Public confidence is less affected by the justice that is done than by the extent to which that justice is “manifestly and undoubtedly seen to be done”. No one is infallible and errors of judgment may occur occasionally, but when they do they must unhesitatingly be admitted and corrective actions taken.
The Integrity Commission has, on more than one occasion, failed to display the circumspection that its mandate demands that it exerts and this has provided ammunition for those who, fearful of that very mandate, have their weapons trained at it. However, the role of the Integrity Commission is far too important to us as a nation to allow it to be hobbled by those who are only too eager to pounce on its indiscretions to discredit it.
The Office of the Auditor General, the oldest of our oversight bodies and enshrined in our Constitution, has recently found itself too in the crosshairs of some public officials. Appearing before a parliamentary committee, one such senior official in a testy outburst declared “The Auditor General is not at large. Her opinions do not bind me. The law binds me. Until the Auditor General can provide, in law, under Section 25 of the [Public Procurement] Act, I have no obligation in law to adhere to any finding that is not predicated in law”.
That is partly true. The Auditor General’s opinions do not bind anyone. They merely provide information – useful information – on which decision makers and policy makers can take action. But it is not true to say that a public official has “no obligation in law to adhere to any finding (of the Auditor General) that is not predicated in law”. Even if it is not specifically provided in law, the public official is obliged to adhere to such a finding if a policy directive is issued to that effect and it is not specifically prohibited by law.
More recently, the head of a statutory agency, in challenging the findings of the Auditor General, raised questions about the competence of her auditors. There is nothing wrong with this, one may argue. Public officials whose performance is the subject of adverse findings are entitled to defend themselves and challenge the basis of those findings. That is how a democracy works. However, some of the exchanges I have witnessed have been more combative than deliberative and leave me with the impression that personal reputations, if not egos, take precedence over the public interest.
In the case of the Auditor General, the opportunity to challenge her findings would have been provided long before the report is submitted to Parliament and, presumably, the response and explanation offered would have been included in the report. There would be no need, therefore, for the bluster and grandstanding in Parliament.
We have a fashion for badmouthing our public agencies for non-performance or mal-performance, many for good reason. Up to recently, our oversight bodies had been spared this treatment. Over the many years that I served in Parliament, including as chairman of the Public Accounts Committee, I had never seen the Office of Auditor General “roughed up” the way it has been on a few occasions in recent times, even when politically explosive issues were being dealt with. At times, its findings were contested, explanations or clarification offered, sometimes new information presented and at other times shortcomings acknowledged – all done in a dignified, respectful way. The cass-cass that I have observed in recent times is a new phenomenon.

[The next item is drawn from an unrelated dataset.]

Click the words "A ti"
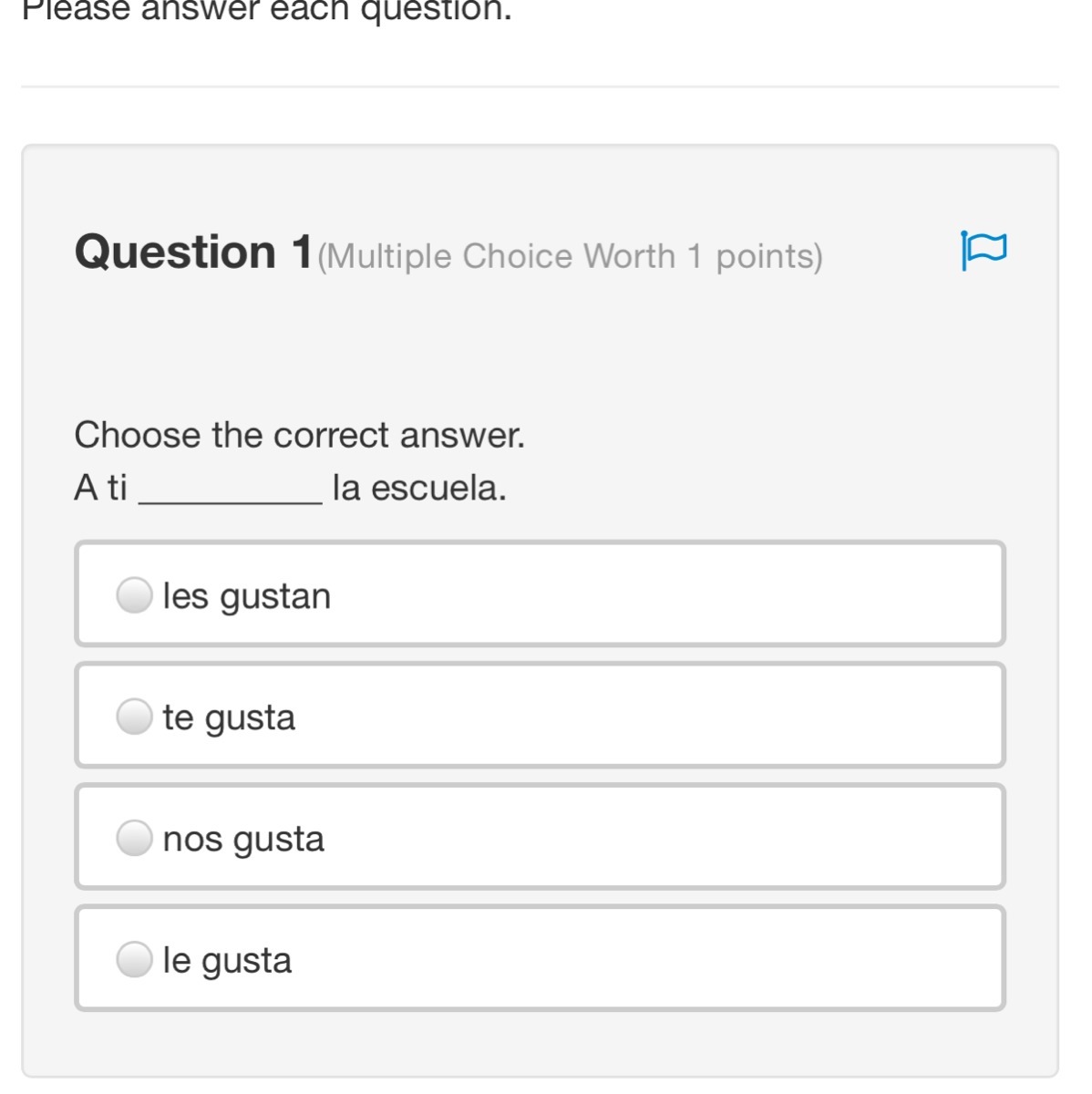 pyautogui.click(x=100, y=488)
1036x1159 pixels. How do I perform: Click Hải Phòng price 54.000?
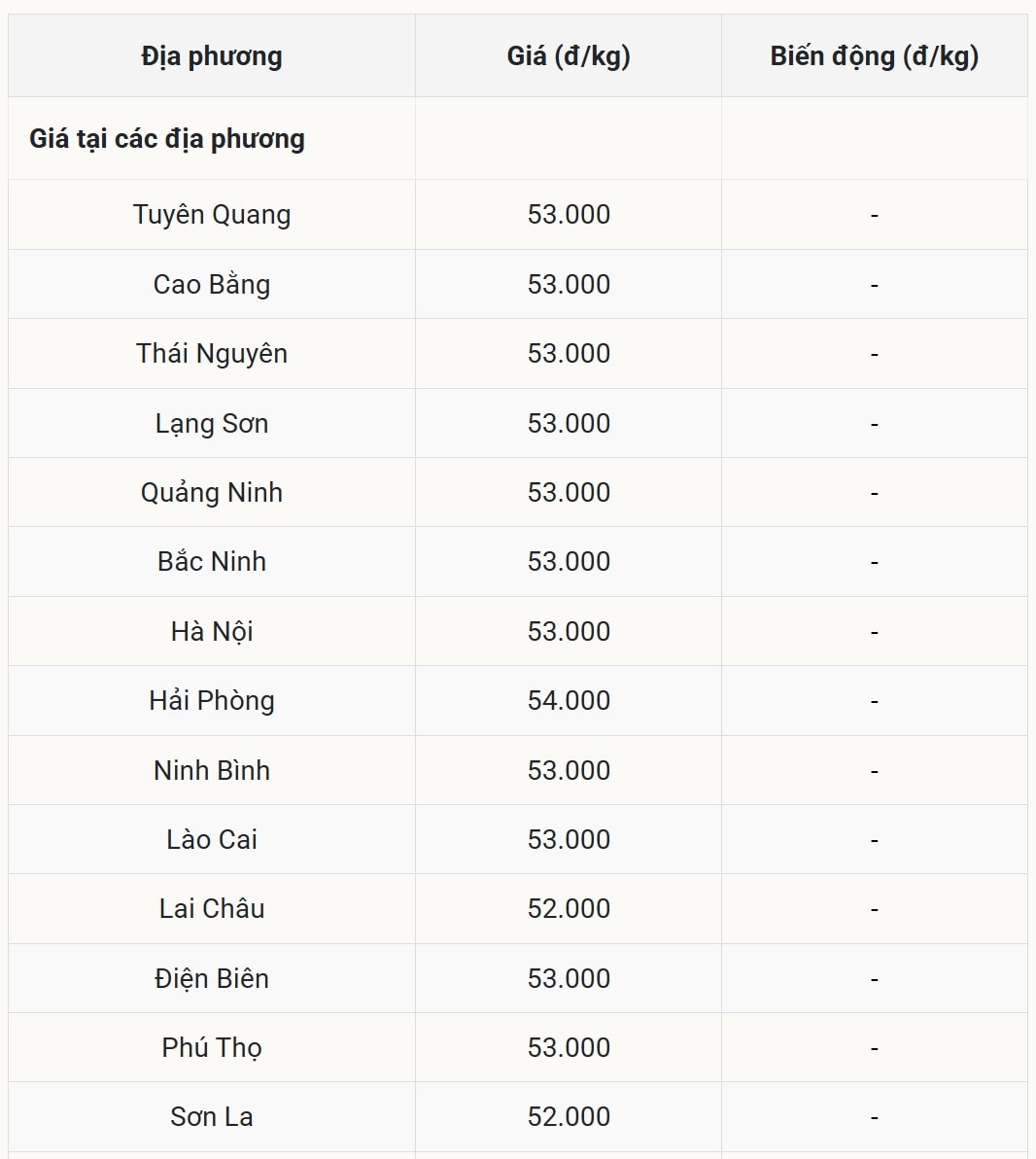(569, 701)
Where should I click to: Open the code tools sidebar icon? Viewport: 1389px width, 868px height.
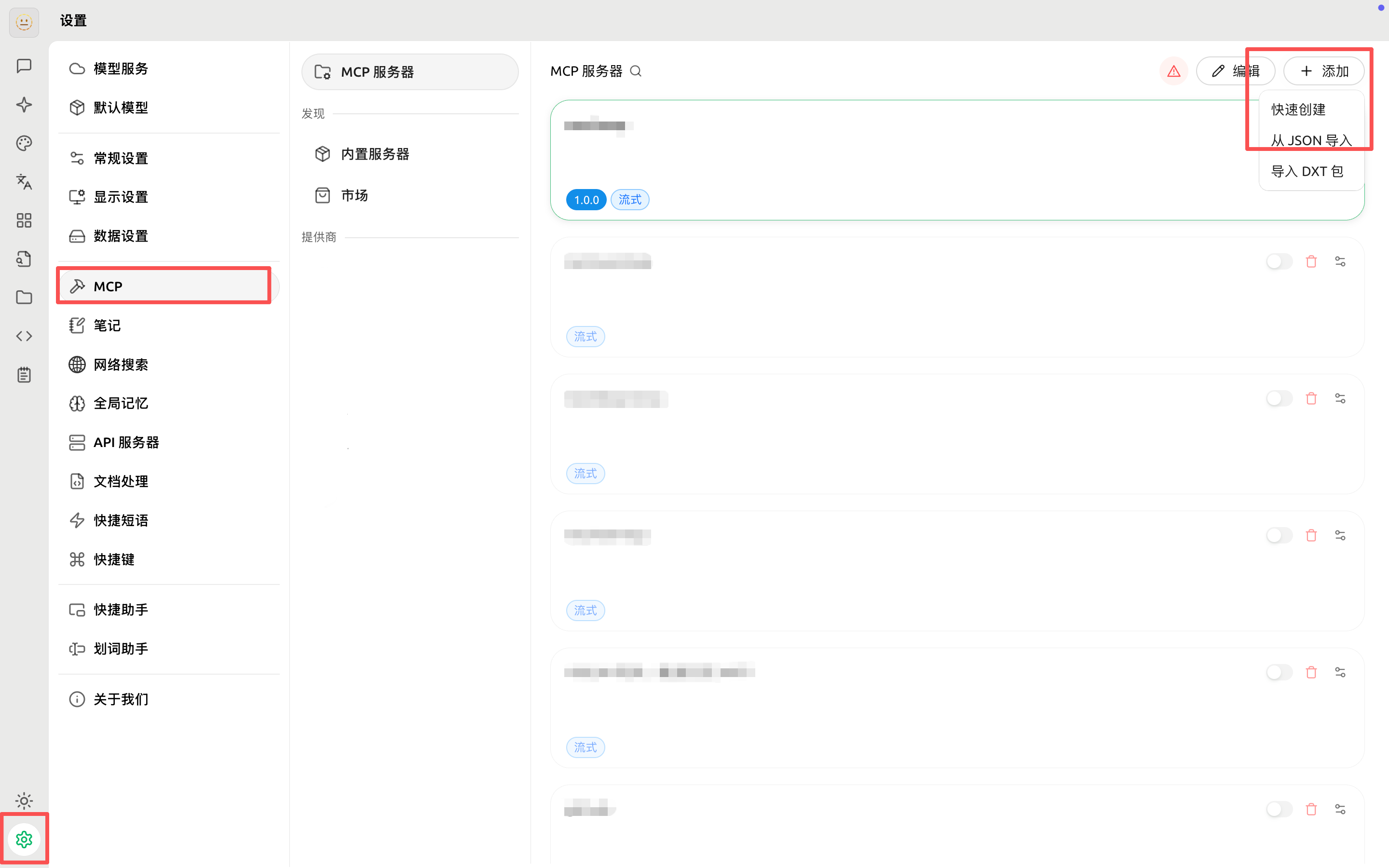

Things like these hardly ever happen without context. When public officials see parliamentarians beating up on oversight bodies and displaying scant regard for their important purpose, they may conclude, as some seem to have done, that it is perfectly okay for them to do likewise. Discrediting oversight bodies in the eyes of the public is one way of preventing them from fulfilling that purpose. I urge us all to be careful.
— Bruce Golding served as Jamaica’s eighth prime minister from September 11, 2007 to October 23, 2011.